Yarmela Pavlovic helps medical device manufacturers get FDA marketing approval for their devices. Her wide-ranging knowledge of the FDA’s premarket requirements benefits companies seeking efficient regulatory strategies to successfully forge a pathway to market. Yarmela offers strategic plans that not only comply with government regulations, but also achieve clients’ business objectives.
She has a full understanding of product development and product submissions (510(k)s, Investigational Device Exemptions, and Premarket Approvals), as well as other device-related regulatory issues. She has particular experience in the area of FDA regulation of digital and mobile health technology, as well as medical software and applications. From standalone apps to complex systems, Yarmela assists clients in assessing FDA requirements and developing premarket strategies where necessary. Yarmela also regularly counsels manufacturers of In Vitro Diagnostic (IVD) tests.

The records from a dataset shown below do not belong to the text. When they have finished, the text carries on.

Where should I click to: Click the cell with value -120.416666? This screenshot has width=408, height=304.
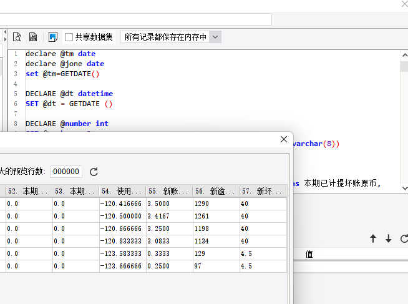coord(122,203)
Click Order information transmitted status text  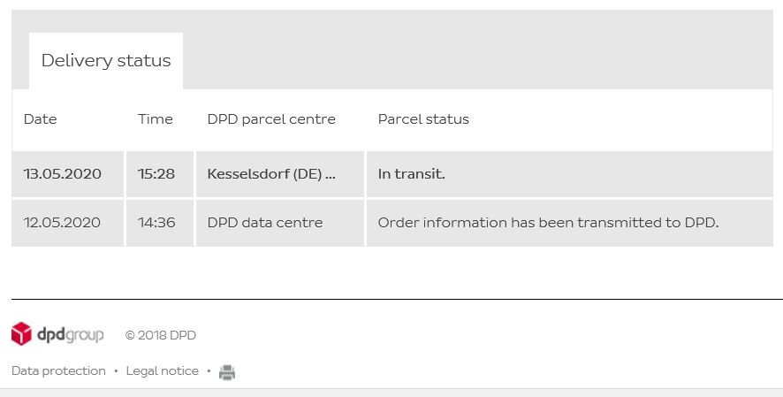point(548,223)
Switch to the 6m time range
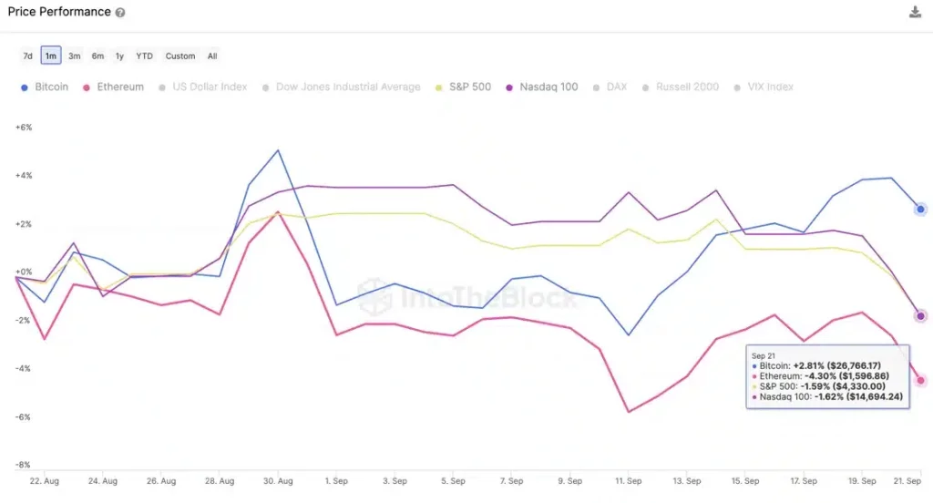The image size is (933, 503). 97,56
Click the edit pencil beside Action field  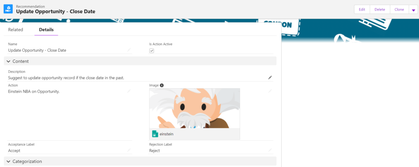[x=129, y=91]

She also advises medical device companies on advertising and promotion of medical devices through social media platforms. She provides clients with strategic advice regarding development of online marketing strategies and policies.

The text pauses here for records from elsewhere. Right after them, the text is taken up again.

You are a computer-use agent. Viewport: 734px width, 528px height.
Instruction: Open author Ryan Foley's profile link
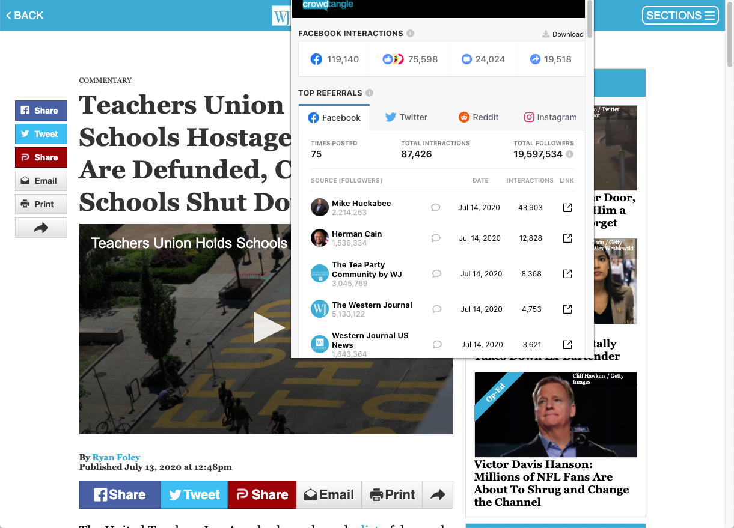tap(116, 457)
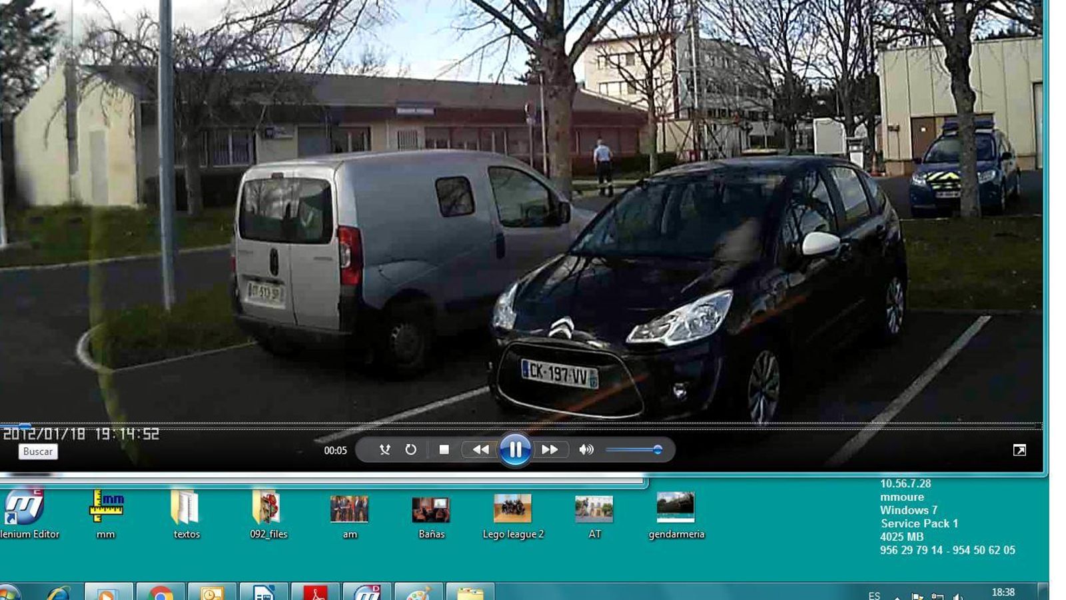Click the volume slider handle
This screenshot has width=1066, height=600.
[x=658, y=450]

Recognized by her peers, she has authored a number of articles and been an invited speaker on topics related to mobile health, Health IT, and medical device premarket pathways.

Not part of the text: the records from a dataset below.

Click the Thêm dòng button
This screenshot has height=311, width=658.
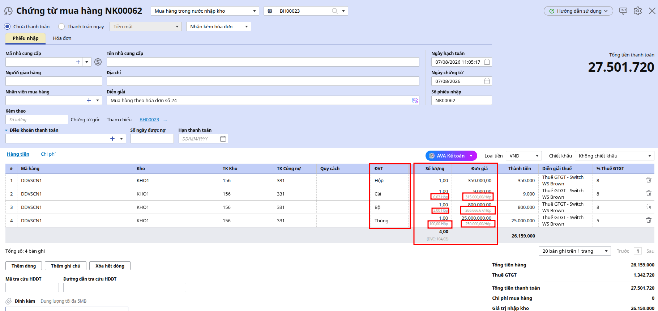24,266
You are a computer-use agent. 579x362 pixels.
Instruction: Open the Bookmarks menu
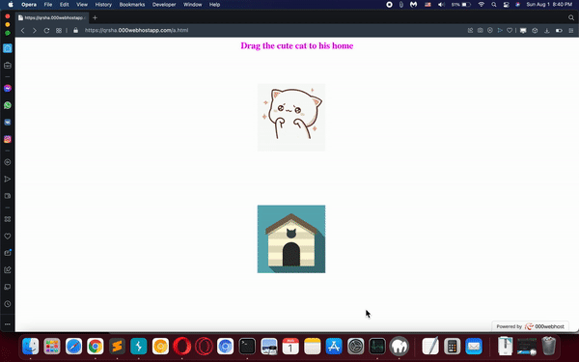point(132,5)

Before joining Hogan Lovells, Yarmela defended medical device manufacturers and pharmaceutical companies in products liability litigation at a Philadelphia law firm. While in law school, she served as the publication manager for the Michigan Journal of Gender & Law. Yarmela also spent a summer clerking for the Portland Federal Public Defender.
Areas of Focus
Part of the team that assisted an In Vitro Diagnostic company in obtaining PMA approval for a noninvasive colon cancer screening test.
Assisted a major diabetes manufacturer in seeking PMA approval for a sensor augmented insulin pump.
Helped numerous companies in seeking 510(k) clearance.
Assisted a major health IT company in assessing product portfolio to identify FDA regulated products.